Technological tapestry to provide conservation answers

Published: 3 June 2009

A technological tapestry has been unveiled at Intech, the interactive Science Centre in Winchester, which will help provide conservation solutions for historical artefacts using techniques more commonly used by engineers to assess damage in aircraft.

The tapestry, which has been designed by students at the University of Southampton’s Winchester School of Art and woven by West Dean Tapestry Studio, is part of a unique collaborative research project between textile conservators and engineers at the University. The project is funded by the Arts and Humanities Research Council.

The project involves monitoring environmental damage to historical artefacts by the use of optical fibres woven into the fabric itself. The researchers, led by Senior Lecturer in Textile Conservation Frances Lennard, are investigating monitoring techniques commonly used by engineers to assess damage in aircraft. Here the same techniques are being used to give an accurate picture of damage occurring in historic tapestries before the damage is visible to the naked eye.

The project is supported by the National Trust and English Heritage. Frances Lennard comments: “Both organisations own large collections of tapestries in their historic houses and this research will help them understand their collections better and help to prioritise conservation treatments.”

The display at Intech was constructed with funding from the Institute of Physics Public Engagement Grant Scheme available to members of the Institute. The display was designed by Helen Williams, a PhD student in the School of Engineering Sciences.

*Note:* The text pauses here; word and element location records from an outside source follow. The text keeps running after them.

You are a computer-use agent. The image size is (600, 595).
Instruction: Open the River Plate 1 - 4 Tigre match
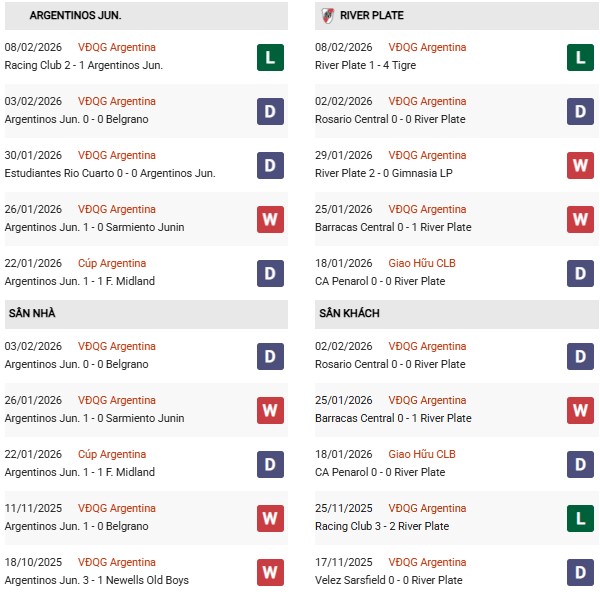pyautogui.click(x=365, y=66)
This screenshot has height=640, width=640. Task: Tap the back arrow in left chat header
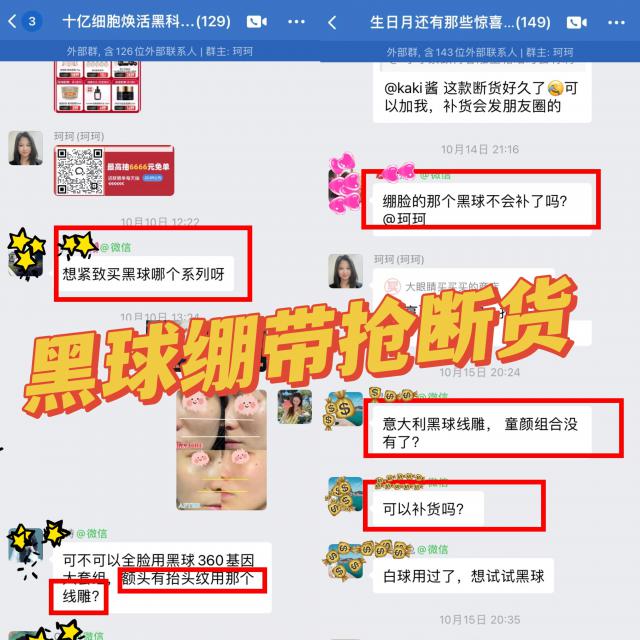pos(12,21)
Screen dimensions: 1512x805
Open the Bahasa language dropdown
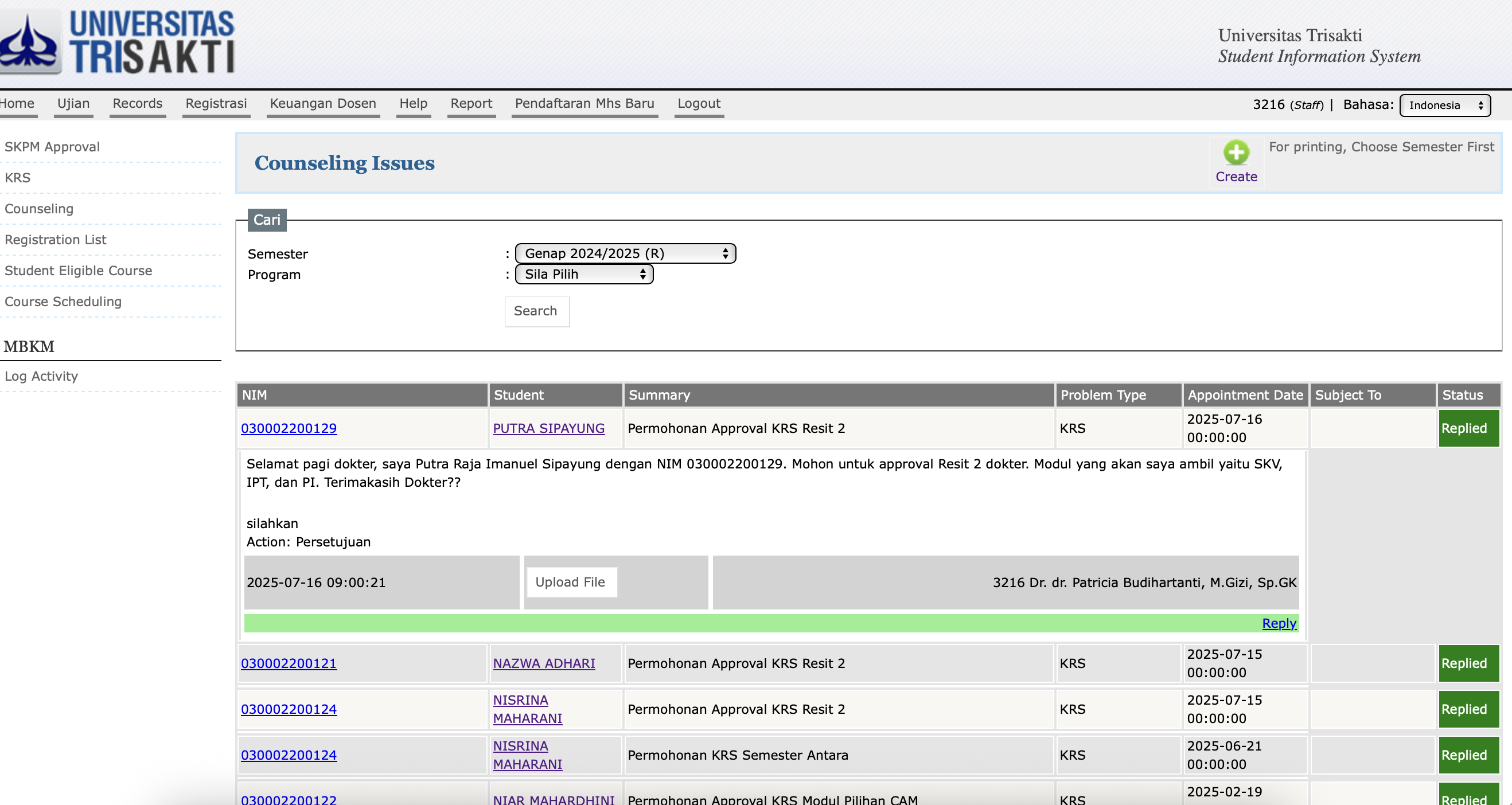1444,105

As well as monitoring a completely new tapestry, the researchers are also monitoring a historic tapestry at the National Trust's Hardwick Hall in Derbyshire. Visitors to this National Trust house this summer will be able to see the monitoring in progress and find out more about the project.

Notes for editors

  • Testing is now underway on a small tapestry specially woven for the project by the West Dean Tapestry Weaving Studio. The tapestry was designed by Winchester School of Art students, Charlotte Agius and Rosalie Woods, under the guidance of the world-renowned tapestry weavers at West Dean. The tapestry is now on display at Intech Interactive Science Centre in Winchester. Monitoring is taking place in situ using digital image correlation and optical fibres which have been incorporated into the tapestry during and after weaving.
  • The interdisciplinary research is led by Frances Lennard from the Textile Conservation Centre (TCC), Professor Janice Barton and Dr Alan Chambers, both of the School of Engineering Sciences (SES), and Dinah Eastop (TCC). The AHRC award is funding three years’ research (January 2007 - December 2009) and includes funding for a post-doctoral researcher, Dr Chen-Chun Ye, a specialist in optical fibres, and a PhD student, Helen Williams. The research is supported by a second PhD student Djallal Khennouf, who is also working on the project.